Beesla is designed to retrieve professional data intentionally and transparently.
Types of Data Sources Beesla Uses
Beesla works with multiple categories of professional data sources.
These include:
- Publicly available professional profiles
- Public company information
- Role-relevant career and experience signals
Sources are chosen to support recruiting use cases, not mass data collection.
How Sources Are Used During Searches
When you run a search:
- Beesla agents query relevant sources based on your role description
- Candidate data is evaluated in context of the role
- Only relevant profiles are returned as results
Data is retrieved on demand, not preloaded or cached indiscriminately.

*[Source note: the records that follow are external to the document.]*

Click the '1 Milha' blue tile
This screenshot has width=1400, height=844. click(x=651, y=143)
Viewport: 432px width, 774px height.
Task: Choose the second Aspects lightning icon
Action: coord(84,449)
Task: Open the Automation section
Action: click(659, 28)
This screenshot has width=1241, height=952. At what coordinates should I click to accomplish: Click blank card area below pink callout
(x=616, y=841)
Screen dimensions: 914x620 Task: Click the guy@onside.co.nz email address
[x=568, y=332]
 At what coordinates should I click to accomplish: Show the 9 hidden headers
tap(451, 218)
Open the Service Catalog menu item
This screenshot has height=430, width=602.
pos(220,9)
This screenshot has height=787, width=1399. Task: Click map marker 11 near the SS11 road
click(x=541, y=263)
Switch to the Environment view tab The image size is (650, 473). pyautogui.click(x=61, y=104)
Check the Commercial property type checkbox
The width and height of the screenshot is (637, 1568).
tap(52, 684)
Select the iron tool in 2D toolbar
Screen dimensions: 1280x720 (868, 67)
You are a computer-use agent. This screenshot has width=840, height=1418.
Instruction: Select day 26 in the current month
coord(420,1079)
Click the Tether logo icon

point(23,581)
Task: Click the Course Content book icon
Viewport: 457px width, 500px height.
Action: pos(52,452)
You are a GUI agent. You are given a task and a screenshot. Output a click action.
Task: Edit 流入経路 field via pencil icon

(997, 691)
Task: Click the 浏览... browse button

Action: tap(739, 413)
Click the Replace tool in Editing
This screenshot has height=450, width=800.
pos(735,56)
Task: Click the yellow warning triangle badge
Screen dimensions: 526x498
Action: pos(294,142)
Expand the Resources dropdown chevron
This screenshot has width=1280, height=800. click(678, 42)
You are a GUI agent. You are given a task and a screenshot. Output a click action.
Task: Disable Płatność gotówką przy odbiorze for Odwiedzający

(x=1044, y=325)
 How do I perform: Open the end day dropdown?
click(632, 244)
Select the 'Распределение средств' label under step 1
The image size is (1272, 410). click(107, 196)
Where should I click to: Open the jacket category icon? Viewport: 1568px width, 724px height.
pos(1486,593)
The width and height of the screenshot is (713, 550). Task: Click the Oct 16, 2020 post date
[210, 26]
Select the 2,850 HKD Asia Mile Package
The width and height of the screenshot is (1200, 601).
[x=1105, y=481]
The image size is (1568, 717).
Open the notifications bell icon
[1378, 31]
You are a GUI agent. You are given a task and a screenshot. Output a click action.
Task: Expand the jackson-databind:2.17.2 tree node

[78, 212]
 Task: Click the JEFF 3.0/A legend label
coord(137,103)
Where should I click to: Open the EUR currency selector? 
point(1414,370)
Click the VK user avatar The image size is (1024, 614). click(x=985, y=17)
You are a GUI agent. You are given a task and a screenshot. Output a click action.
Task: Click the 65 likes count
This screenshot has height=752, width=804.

Each retrieval event corresponds to token usage.
Candidate Data Sources
Candidate information is based on:
- Public professional presence
- Career history and role information
- Experience signals relevant to hiring
Beesla does not require candidates to submit resumes or applications to be included in search results.
Company Data Sources
Company details are retrieved when you request them.
Company information may include:
- Company name and industry
- Size or stage indicators
- Public business context
Company data retrieval is separate from candidate searches and costs tokens only when requested.
Source Selection and Relevance
Beesla does not treat all sources equally.
Sources are evaluated for:
- Relevance to recruiting
- Data quality
- Signal strength
- Contextual usefulness
This helps reduce low-quality or misleading results.
What Beesla Does Not Do With Sources
Beesla does not:
- Aggregate personal data unrelated to professional context
- Continuously scrape data without user action
- Combine workspace data across customers
All sourcing activity is tied to explicit searches or requests.
Source Coverage Expectations
No sourcing tool has perfect coverage.
Beesla works best when:
- You are sourcing for professional roles
- You value signal over volume
- You want curated results rather than exhaustive lists
If coverage feels off, refining the role description often improves source selection.
Transparency and Control
Because sources are queried dynamically:
- You control when data is retrieved
- Usage is visible through token consumption
- Results reflect current role intent
This keeps sourcing activity intentional and auditable.